If, to paraphrase Ambrose Bierce, wars teach Americans geography, are they also how we now learn Latin? “Habeas Corpus”–part of a longer English Common Law phrase that means “you shall produce the body”–dates to the Magna Carta. In 1215, that foundational legal document guaranteed suspects the right to challenge their imprisonment. The “writ of habeas corpus” is enshrined in the U.S. Constitution: it “shall not be suspended unless when in cases of rebellion or invasion the public safety may require it.”

Though Attorney General Alberto Gonzalez insists that “the new law should not be understood to ‘suspend’ the writ of habeas corpus for enemy combatants,” there is no other way to interpret it. “This new law is a clear suspension and we are mounting a substantial court challenge,” says Bill Goodman, legal director of the Center for Constitutional Rights (CCR).

Between Congress’ passage of the MCA in September and Bush’s signing on Oct. 17, the CCR continued to file writs of habeas corpus. On Oct. 2, they filed on behalf of 25 men imprisoned at the U.S. military’s Bagram Airbase in Afghanistan. The next day, the group filed for Majid Khan–one of the “ghost detainees” recently transferred to Guantánamo after being held in the Central Intelligence Agency’s secret detention facilities for three-and-a-half years as a “high-value” terrorist suspect. The 26-year-old Pakistani national came to the United States in 1996, and went to high school in suburban Maryland, working at his family’s gas station after classes.

Khan returned to Karachi to get married, but was soon arrested by Pakistani security forces and disappeared in 2003. The next news his family heard of him was on September 6, 2006, when President Bush publicly accused him of delivering money to an al Qaeda operative.

Khan has not been charged with a crime, and was subjected to what the CIA delicately calls “alternative interrogation techniques” while in their custody. His lawyer, Vincent Warren, insists “Majid Khan had nothing to do with 9/11. Any allegations should be made in open court where he has the chance to defend himself against evidence obtained through torture.”

Khan and the hundreds of other prisoners at Guantánamo, Bagram and other detention facilities have filed more than 500 habeas suits individually and in groups to insist that they be granted their day in open court.
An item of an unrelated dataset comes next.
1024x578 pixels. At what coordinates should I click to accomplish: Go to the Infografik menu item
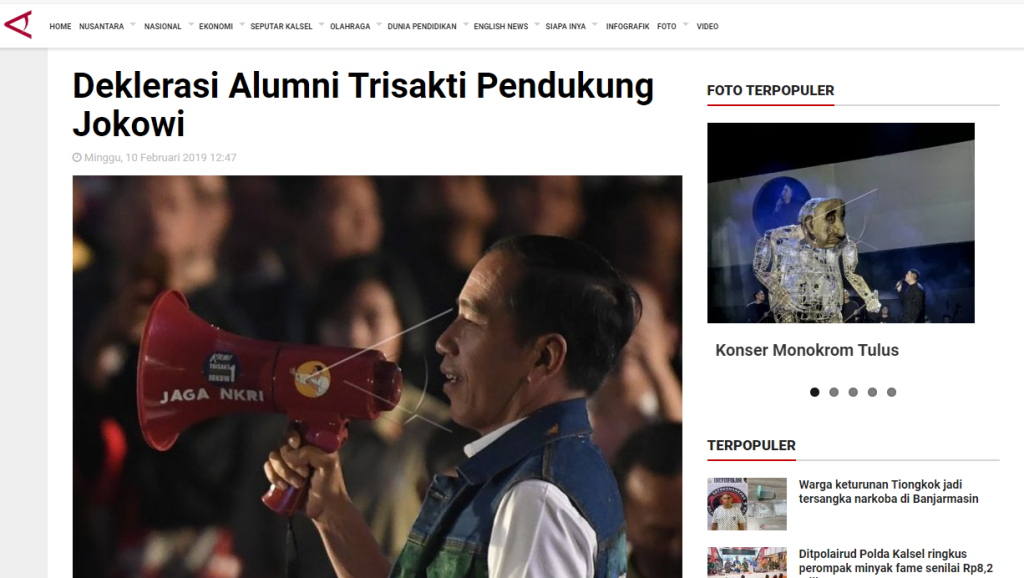(627, 27)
As the ink dried on the MCA, the Justice Department began dismissing these habeas claims, issuing notice to the U.S. District Court for D.C. and the U.S. Court of Appeals for the D.C. Circuit that they do not have “jurisdiction to hear or consider any claim or cause of action.”
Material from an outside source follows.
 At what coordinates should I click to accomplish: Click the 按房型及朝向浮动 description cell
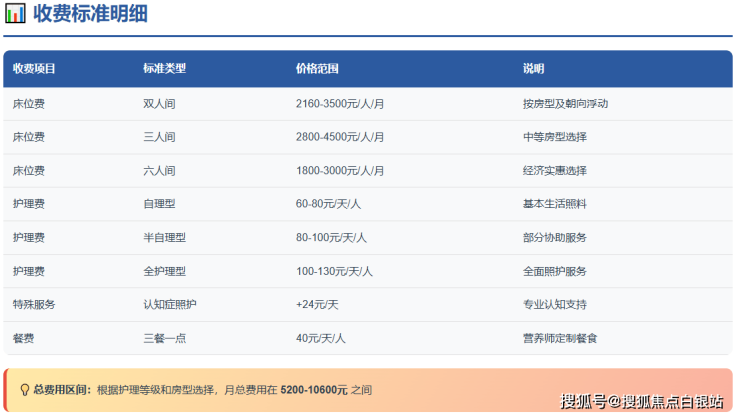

Goodman and the CCR say such moves do effectively suspend the writ of habeas corpus, and point out that the United States is not threatened by “rebellion or invasion,” the only conditions under which the Constitution warrants suspension. Consequently, the CCR is launching a “strong opposition based on the ‘suspension clause’” that Goodman anticipates will go to the Supreme Court.

Meanwhile, lawyers like Goodman and Warren will continue to pursue justice for Guantánamo inmates. One of the first steps is hearings before the D.C. U.S. Court of Appeals on the “significance of the MCA” to the cases the Justice Department maintain are no longer under the courts’ purview. The hearings began Nov. 1 and will continue through the month.

And what about regular people horrified at the trampling of law? Matthew W. Daloisio, a Catholic Worker, emphasizes the need for public education, moral challenge and widespread protest. “As we approach the fifth anniversary of the first war on terrorism prisoners’ arrival at Guantánamo, civil action must intensify,” he says. “January 11, 2007 should be a day of national shame but can also be an opportunity to for citizens to insist on the reintegration of law and justice.”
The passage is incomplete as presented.